Of 595 participants, 265 (44.5%) had depression (95% CI: 40.5% to 48.6%) and 202 (33.9%) had anxiety (95% CI: 30.1% to 37.9%). Comorbidity of depression and anxiety was found in 137 participants (23%). Participants with no formal education had significantly higher odds of reporting depression and anxiety compared with those with primary and secondary/higher education (adjusted OR (aOR)=2.08; 95% CI=1.27 to 3.33, p=0.004, aOR=5.00; 95% CI=1.12 to 25.00, p=0.035, respectively). In addition, participants who were unemployed were more likely to report depression and anxiety (aOR=3.03; 95% CI=1.62 to 5.67, p<0.001). Similarly, participants who had trauma in the past were more likely to report depression and anxiety than those who did not experience traumatic events in the past (aOR=1.67; 95% CI=1.09 to 2.56, p=0.019).
The overall prevalence of depression and anxiety was found to be significantly high among the study participants. The risk factors that were associated with depression and anxiety included level of education, district of residence, employment status and past trauma exposure. The findings emphasise the need for integrating mental health screening into NCD care, district-specific interventions, employment support services and trauma-focused care.

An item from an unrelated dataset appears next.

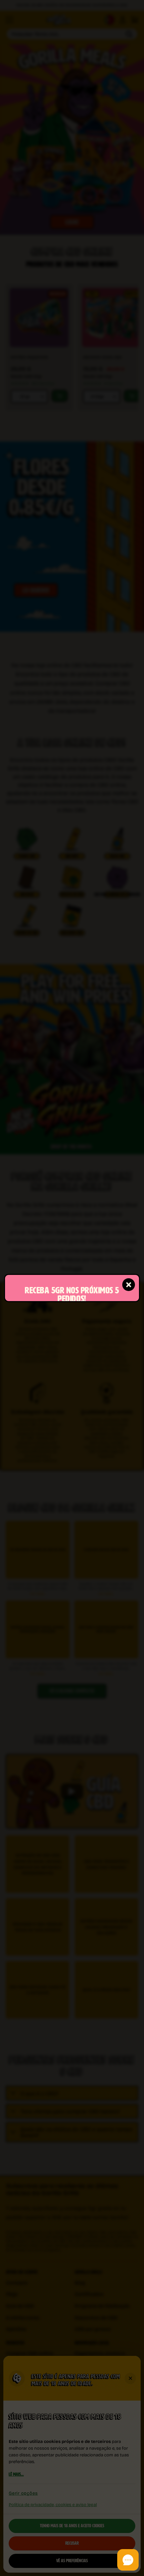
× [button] (128, 1284)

本研究旨在评估卢旺达农村地区非传染性疾病(NCD)门诊患者中抑郁症和焦虑症的患病率及相关危险因素。
横断面研究。
卢旺达三个农村地区的44个健康中心。
年龄在18岁及以上,临床诊断患有糖尿病、高血压和/或哮喘,且在研究期间前来复诊的成年人(n = 595)。

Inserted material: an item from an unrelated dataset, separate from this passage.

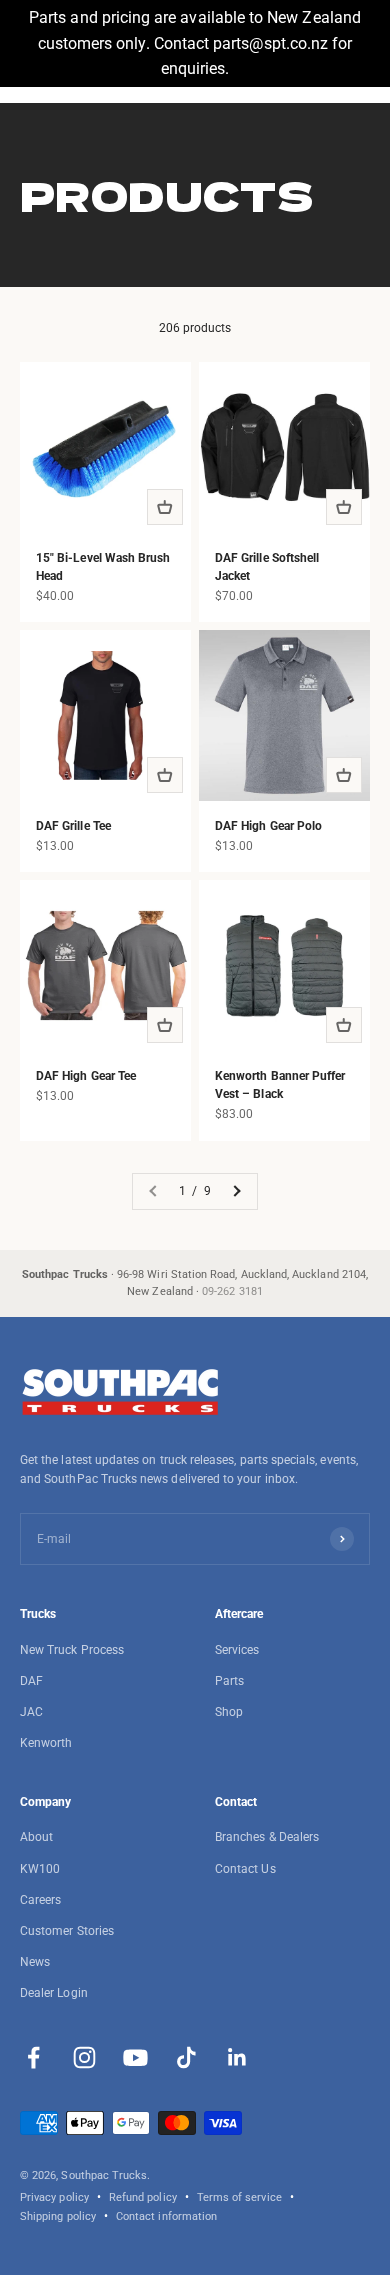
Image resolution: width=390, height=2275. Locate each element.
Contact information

主要观察指标为抑郁症(采用患者健康问卷-9进行测量)和焦虑症(采用广泛性焦虑障碍-7进行测量)。解释性指标包括与抑郁症和焦虑症相关的社会人口学和行为危险因素。
595名参与者中,265人(44.5%)患有抑郁症(95%置信区间:40.5%至48.6%),202人(33.9%)患有焦虑症(95%置信区间:30.1%至37.9%)。137名参与者(23%)同时患有抑郁症和焦虑症。与接受过小学及中学/高等教育的参与者相比,未接受过正规教育的参与者报告抑郁症和焦虑症的几率显著更高(调整后的比值比(aOR)= 2.08;95%置信区间 = 1.27至3.33,p = 0.004,aOR = 5.00;95%置信区间 = 1.12至25.00,p = 0.035)。此外,失业的参与者更有可能报告抑郁症和焦虑症(aOR = 3.03;95%置信区间 = 1.62至5.67,p < 0.001)。同样,过去有过创伤经历的参与者比过去未经历过创伤事件的参与者更有可能报告抑郁症和焦虑症(aOR = 1.67;95%置信区间 = 1.